Evolution & Systematics

Fossil History

The currently oldest known molluscs are found to be small, coiled organisms called Monoplacophora that underwent 180 degrees of torsion of the visceral mass, a characteristic of all gastropods (Ruppert et al. 2004). These organisms were considered to be limpet like gastropods with the presence of a radula and muscular foot and were found in the earliest part of the Cambrian Period at about 545-528 million years ago (mya) with the first cephalopods following at about 495 mya (Bunje 2014). Gastropods and bivalves became more common at the Palaeozoic, but did not obtain dominance of the shallow region of marine environments until the Mesozoic Era (251-65 mya) when they began to greatly increase in population and diversity. Alternative, the cephalopod specie nautiloid, became dominant and gave rise to the current day pearly nautilus (VIC Musuem, 2009). Prior to the nautilus, evolved the ammonoids in the Mesozoic Era. The ammonoids evenutally began to develop an extreme diversity of shell formations and ultimately decreased in abundance to become extinct by the end of the Cretaceous period. Gastropods and bivalves became the most abundant with the greatest biodiversity in the Cainozoic Era less than 65 mya. This is exemplified with the bivalves and gastropods being the most common rock fossilized organisms found in this era that are recognized as similar to present day forms (VIC Museum, 2009). Despite little documentation, it has also been discovered that although the P. ebeninus organisms are currently endemic to Australia, the shells have been found in Tasmanian waters as a sub-fossils beached on the northwestern coast (Grove, 2011). 

Gastropod Systematics 
Although gastropods are one of the largest and most diverse classes of molluscs, their phylogeny that was considered to be relatively stable is now being reconsidered as their prior configuration did not accurately reflect their evolution (Ruppert et al. 2004). This reconsideration includes the classification of subclasses of Prosobranchia, Opithobranchia, and Pulmonata that are non found to be either paraphyletic or polyphyletic rendering their classifications as unacceptable.  

Phylogeny of Potamididae
The evolution of the genus Pyrazus, is highly undocumented. A recent study by Strong (2011) conducted a study on the phylogenetic relationships within the Cerithioidea. This study was used to determine the basal members of the phylogenetic tree (Strong et al. 2011). This analysis in the study determined that Potamididae is the basal member with Paludomidae and Thiaridae as sister taxa with exception of the morphology tree based on the instabilities in the group found in Modulus, Finella, and Scaliola based on the poorly known nature of these particular marine taxa (Fig. 1).  As shown in Figure 1, this study classifies P. ebeninus as part of the Batillaridae family, whereas it is classified by all other resources collected as a genus of the Potamididae family. For the purpose of the evolution of this group based on morphological and phylogentic systematics, I will assume that the study completed by Strong (2011) is incorrect on the placement of P. ebeninus and will use the evolution of Potamididae due to lack of supporting resources found on the discrepancy between the two families (Strong et al. 2011).  Branching order of family level taxa was found in this study to be most unstable in the group of families of: Batillariidae, Cerithiidae Dialidae, Diastomatidae, Litiopidae, Planazidae, Siliquariidae, Turritellidae. Comparable topologies were also found within the separate group consisting of Modulidae, Paludomidae, Potamididae, Scaliolidae, and Thiaridae. 

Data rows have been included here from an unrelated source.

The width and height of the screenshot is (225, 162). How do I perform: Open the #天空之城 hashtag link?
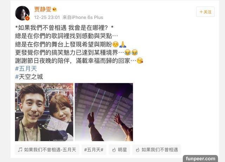coord(29,77)
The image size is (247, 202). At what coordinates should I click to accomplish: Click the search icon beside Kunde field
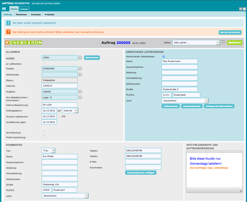pyautogui.click(x=80, y=58)

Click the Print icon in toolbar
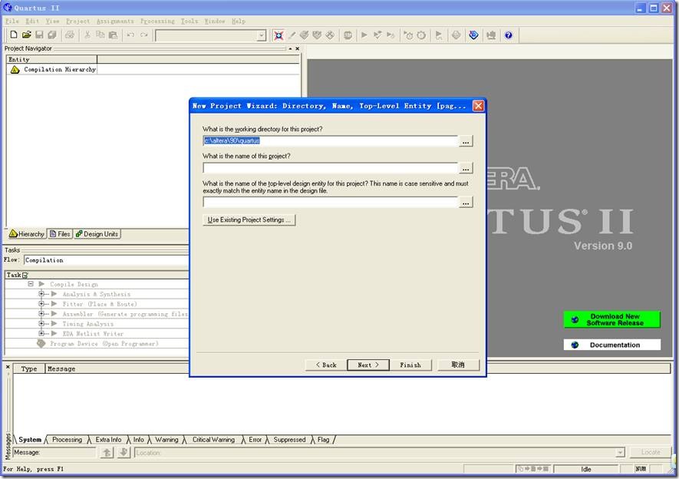[x=70, y=35]
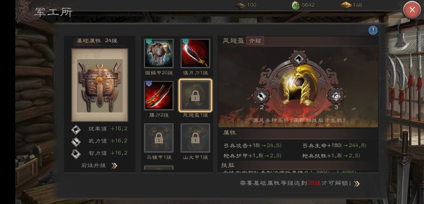Tap the blue exclamation info icon
424x204 pixels.
pyautogui.click(x=373, y=30)
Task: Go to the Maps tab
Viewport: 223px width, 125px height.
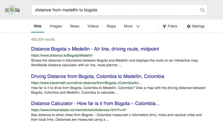Action: point(111,26)
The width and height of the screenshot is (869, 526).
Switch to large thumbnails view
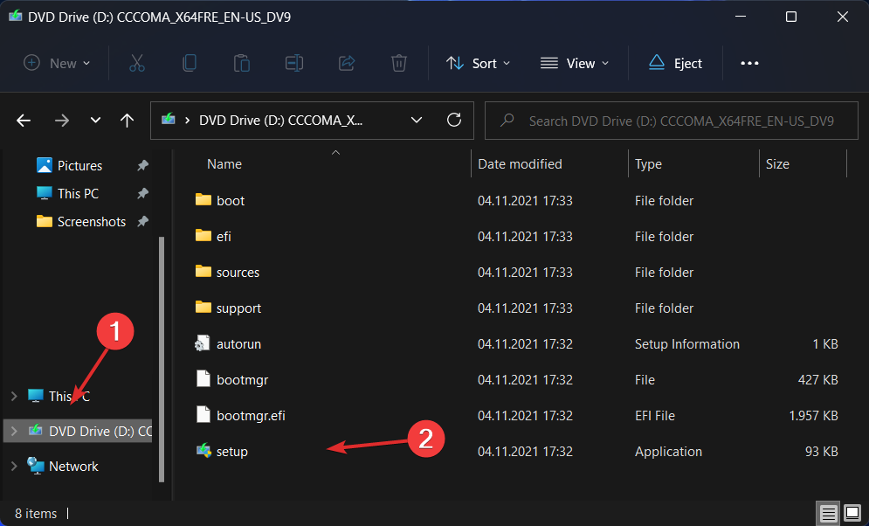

Both groups studied by Strong (2011) are paraphyletic grades with the exception of Scaliolidae. It is considered that Scaliolidae is the most basal cerithioidean offshoot and was found to be a basal member of latter group in the separate analyses taken (Strong et al. 2011). Thiaridae was found to be basal to a clade containing all remaining Cerithioideans instead of being derived in Group 2 (Fig. 1). It was also discovered that the parasperm of Potamididae is an amophory in the phylogeny tree and that Thiaridae and Paludomidae are not supported as sister taxa shown by their morphological data taken throughout the study. However, it was demonstrated that this finding was supported in all other analyses with exception of the analysis of 28S data. 


Figure 1: Phylogenetic tree configurations for comparisons of basal morphologies and phylogenies of Group 1 and Group 2 in the study taken by Strong (2011).